Keutamaan Menyembunyikan Amal Ibadah
Rasulullah SAW bersabda dalam sebuah hadits:
إِنَّ اللَّهَ يُحِبُّ الْعَبْدَ التَّقِىَّ الْغَنِىَّ الْخَفِىَّ
“ Sesungguhnya Allah menyukai hamba yang bertaqwa lagi kaya dan menyembunyikan amal nya. ” (Hadits riwayat Muslim)
Allah SWT berfirman:
وَمَا أَنْفَقْتُمْ مِنْ نَفَقَةٍ أَوْ نَذَرْتُمْ مِنْ نَذْرٍ فَإِنَّ اللَّهَ يَعْلَمُهُ وَمَا لِلظَّالِمِينَ مِنْ أَنْصَارٍ (٢٧٠) إِنْ تُبْدُوا الصَّدَقَاتِ فَنِعِمَّا هِيَ وَإِنْ تُخْفُوهَا وَتُؤْتُوهَا الْفُقَرَاءَ فَهُوَ خَيْرٌ لَكُمْ وَيُكَفِّرُ عَنْكُمْ مِنْ سَيِّئَاتِكُمْ وَاللَّهُ بِمَا تَعْمَلُونَ خَبِيرٌ (٢٧١)
“ Dan apapun infaq yang kamu berikan atau nadzar yang kamu janjikan maka sungguh, Allah mengetahuinya.
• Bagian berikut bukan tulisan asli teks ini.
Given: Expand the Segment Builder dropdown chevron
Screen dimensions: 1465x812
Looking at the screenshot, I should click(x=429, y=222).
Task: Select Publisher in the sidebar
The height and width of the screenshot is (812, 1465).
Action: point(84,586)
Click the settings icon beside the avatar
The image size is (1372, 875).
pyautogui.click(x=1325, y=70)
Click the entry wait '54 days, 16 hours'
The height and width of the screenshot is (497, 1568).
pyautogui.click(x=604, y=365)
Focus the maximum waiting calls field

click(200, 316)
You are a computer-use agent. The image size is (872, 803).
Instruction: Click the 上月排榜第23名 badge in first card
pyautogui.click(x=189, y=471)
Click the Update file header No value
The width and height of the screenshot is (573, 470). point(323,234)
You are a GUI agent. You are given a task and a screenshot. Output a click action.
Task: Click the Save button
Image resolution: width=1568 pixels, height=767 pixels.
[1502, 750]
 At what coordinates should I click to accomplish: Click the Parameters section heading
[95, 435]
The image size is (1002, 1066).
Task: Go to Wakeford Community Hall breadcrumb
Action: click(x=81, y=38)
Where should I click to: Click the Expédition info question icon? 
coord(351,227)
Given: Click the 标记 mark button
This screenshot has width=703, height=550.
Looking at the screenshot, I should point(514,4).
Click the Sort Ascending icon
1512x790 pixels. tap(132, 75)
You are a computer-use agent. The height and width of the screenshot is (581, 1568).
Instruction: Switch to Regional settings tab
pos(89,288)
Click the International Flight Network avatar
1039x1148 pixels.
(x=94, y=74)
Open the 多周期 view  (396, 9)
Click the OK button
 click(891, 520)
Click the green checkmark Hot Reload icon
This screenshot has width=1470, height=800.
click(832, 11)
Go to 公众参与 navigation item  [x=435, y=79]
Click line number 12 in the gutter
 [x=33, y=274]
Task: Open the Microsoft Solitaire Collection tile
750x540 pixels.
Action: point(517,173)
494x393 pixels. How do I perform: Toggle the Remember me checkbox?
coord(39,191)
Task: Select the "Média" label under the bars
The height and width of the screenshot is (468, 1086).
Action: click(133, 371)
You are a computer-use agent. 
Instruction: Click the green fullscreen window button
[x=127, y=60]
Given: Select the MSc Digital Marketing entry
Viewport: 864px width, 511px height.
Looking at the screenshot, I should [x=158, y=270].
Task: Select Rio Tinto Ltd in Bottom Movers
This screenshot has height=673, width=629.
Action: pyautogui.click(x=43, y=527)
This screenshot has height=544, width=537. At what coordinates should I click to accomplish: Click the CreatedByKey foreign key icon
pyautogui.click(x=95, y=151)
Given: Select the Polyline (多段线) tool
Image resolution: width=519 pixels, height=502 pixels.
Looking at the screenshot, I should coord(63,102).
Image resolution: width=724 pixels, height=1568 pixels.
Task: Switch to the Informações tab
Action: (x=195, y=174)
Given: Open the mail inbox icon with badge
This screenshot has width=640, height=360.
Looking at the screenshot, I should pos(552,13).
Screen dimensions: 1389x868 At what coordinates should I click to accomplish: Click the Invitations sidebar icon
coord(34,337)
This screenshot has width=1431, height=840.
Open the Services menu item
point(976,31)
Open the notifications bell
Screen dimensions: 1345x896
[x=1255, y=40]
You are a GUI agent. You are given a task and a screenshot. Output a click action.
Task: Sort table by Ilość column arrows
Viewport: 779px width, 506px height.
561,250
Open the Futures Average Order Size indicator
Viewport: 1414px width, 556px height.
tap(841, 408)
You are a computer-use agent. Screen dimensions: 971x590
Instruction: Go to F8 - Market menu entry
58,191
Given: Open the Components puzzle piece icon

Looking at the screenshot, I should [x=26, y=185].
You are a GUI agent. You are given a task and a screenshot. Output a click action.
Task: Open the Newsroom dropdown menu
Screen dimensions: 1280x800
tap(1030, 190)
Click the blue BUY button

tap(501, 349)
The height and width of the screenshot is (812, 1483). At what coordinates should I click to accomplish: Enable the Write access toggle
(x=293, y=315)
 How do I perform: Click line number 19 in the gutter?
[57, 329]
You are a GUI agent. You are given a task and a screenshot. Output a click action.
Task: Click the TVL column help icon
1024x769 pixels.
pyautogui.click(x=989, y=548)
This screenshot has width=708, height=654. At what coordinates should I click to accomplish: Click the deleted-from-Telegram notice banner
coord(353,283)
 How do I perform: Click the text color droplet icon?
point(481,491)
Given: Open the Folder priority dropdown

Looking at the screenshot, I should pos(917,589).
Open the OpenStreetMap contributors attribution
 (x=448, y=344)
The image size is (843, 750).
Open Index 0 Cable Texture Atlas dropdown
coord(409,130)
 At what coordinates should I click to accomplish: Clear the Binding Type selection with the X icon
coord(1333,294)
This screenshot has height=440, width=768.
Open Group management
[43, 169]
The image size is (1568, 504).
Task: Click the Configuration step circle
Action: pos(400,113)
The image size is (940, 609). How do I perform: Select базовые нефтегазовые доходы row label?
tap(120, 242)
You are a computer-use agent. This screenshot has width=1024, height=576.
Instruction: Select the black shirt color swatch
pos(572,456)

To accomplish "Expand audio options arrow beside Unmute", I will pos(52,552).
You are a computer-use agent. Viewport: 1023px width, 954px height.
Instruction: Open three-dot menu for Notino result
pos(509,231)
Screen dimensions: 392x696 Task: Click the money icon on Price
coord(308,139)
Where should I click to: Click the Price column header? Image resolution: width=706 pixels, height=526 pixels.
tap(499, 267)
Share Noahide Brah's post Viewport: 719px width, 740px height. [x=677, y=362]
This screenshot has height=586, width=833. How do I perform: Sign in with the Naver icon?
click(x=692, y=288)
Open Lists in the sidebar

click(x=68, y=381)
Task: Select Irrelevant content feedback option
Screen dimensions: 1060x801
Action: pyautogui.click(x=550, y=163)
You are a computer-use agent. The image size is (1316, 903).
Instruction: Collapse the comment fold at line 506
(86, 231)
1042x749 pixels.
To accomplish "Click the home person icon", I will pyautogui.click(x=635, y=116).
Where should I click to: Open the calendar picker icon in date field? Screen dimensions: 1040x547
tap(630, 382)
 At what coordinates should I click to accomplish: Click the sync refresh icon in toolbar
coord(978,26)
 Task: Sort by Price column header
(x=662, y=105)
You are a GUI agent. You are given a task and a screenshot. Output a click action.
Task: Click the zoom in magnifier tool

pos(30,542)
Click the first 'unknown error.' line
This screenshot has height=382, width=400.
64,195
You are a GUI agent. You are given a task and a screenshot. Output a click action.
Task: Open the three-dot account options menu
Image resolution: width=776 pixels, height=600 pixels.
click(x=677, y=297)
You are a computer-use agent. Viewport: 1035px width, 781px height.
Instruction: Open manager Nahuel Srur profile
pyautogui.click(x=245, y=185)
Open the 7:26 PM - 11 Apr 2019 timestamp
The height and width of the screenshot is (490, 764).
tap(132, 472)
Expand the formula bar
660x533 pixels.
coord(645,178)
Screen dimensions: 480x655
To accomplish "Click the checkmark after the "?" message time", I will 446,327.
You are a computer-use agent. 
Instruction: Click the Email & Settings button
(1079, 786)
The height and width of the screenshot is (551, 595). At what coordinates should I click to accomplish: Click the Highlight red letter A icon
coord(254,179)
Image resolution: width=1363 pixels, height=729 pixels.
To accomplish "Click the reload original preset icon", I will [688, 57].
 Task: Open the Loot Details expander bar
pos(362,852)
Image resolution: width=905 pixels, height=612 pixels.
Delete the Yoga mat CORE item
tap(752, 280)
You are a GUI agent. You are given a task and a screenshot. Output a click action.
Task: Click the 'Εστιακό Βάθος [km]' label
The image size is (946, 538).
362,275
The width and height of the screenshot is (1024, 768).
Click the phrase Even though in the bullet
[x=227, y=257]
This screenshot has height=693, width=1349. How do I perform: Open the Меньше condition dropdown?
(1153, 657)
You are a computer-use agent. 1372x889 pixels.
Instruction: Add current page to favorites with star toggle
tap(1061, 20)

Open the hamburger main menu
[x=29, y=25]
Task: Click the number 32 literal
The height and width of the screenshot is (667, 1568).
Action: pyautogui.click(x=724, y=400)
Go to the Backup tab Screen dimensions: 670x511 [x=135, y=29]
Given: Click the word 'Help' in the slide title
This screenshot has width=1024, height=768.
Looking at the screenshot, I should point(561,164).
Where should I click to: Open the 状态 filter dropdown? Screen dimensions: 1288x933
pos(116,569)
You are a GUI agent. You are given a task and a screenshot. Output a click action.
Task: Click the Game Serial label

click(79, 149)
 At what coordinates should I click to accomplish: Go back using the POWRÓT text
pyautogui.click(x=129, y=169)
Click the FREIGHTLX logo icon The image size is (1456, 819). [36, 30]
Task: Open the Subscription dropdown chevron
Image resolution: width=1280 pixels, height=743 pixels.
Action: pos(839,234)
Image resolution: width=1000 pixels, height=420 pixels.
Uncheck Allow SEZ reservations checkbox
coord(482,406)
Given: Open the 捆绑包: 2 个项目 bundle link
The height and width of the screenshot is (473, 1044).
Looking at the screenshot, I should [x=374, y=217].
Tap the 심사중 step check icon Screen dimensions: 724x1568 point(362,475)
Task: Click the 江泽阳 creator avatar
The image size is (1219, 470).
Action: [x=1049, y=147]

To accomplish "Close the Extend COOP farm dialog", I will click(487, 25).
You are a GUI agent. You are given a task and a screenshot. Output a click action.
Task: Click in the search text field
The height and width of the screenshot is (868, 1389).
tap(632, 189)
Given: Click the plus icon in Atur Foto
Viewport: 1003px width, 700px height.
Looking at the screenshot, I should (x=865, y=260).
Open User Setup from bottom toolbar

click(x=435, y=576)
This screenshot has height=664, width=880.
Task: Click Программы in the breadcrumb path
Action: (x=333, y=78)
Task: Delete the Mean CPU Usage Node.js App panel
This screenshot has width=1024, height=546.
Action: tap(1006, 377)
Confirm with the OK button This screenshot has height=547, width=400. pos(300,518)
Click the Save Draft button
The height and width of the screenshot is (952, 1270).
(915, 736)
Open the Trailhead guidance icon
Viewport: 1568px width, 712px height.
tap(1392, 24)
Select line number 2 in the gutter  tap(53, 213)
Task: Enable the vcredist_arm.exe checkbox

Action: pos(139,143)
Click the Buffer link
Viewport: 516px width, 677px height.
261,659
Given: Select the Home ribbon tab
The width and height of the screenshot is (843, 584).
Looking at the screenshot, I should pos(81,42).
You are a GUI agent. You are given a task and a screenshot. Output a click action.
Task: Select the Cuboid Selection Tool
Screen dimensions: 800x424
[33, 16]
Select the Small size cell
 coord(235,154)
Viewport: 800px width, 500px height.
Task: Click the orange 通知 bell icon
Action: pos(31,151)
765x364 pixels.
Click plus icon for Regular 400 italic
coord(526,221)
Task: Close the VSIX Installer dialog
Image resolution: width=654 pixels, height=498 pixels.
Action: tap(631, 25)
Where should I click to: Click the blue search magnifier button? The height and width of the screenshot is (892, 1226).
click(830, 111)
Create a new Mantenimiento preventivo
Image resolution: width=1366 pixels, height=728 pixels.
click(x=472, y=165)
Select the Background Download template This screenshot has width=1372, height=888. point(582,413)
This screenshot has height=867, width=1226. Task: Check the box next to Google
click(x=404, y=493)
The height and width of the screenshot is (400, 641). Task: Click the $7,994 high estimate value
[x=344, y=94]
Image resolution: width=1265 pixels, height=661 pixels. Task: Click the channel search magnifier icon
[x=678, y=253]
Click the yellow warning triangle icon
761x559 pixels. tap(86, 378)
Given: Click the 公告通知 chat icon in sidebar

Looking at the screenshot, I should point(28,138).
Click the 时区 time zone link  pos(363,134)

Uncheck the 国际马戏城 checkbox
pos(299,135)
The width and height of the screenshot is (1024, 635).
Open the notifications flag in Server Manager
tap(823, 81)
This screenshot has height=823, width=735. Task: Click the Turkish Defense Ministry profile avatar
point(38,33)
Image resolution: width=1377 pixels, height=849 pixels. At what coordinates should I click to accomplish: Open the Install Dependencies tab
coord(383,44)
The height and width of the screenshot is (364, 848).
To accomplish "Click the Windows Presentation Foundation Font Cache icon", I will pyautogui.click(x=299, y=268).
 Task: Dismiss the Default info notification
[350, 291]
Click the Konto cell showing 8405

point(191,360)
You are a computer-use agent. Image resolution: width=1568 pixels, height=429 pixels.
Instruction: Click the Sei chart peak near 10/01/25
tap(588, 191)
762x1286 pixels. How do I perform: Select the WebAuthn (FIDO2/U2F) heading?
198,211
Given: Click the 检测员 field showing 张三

Dan bagi orang-orang zalim tidak ada seorang penolong pun. Jika kamu menampakkan sedekah-sedekahmu , maka itu baik. Dan jika kamu menyembunyikannya dan memberikannya kepada orang-orang fakir, maka itu lebih baik bagimu dan Allah akan menghapus sebagian kesalahan-kesalahanmu. Dan Allah Mahateliti terhadap apa yang kamu kerjakan. ” (Q.S. Al-Baqarah: 270 – 271)
Allah SWT telah menerangkan bahwa menyembunyikan sedekah itu lebih baik daripada menampakkannya, karena manusia akan lebih selamat dari hal-hal yang dapat merusak pahala sedekah, yaitu sikap riya’ (pamer).
Sebab kecenderungan manusia adalah merasa senang apabila orang lain mengetahui kebaikan-kebaikan dirinya. Kecenderungan inilah yang merupakan bibit-bibit riya’. Maka apakah kita benar-benar yakin bahwa pada saat kita menampakkan amal kebaikan kita, maka kecenderungan adanya perasaan senang karena orang lain mengetahui kebaikan kita itu bukanlah termasuk riya’? Padahal, rasa hati merasa gembira dan senang ketika orang lain mengetahui kebaikan kita, itu termasuk ke dalam kategori riya’ yang samar. Sedangkan dua syarat diterimanya amal ibadah adalah ikhlas karena Allah SWT dan melalui tata cara yang sesuai dengan syariat Islam.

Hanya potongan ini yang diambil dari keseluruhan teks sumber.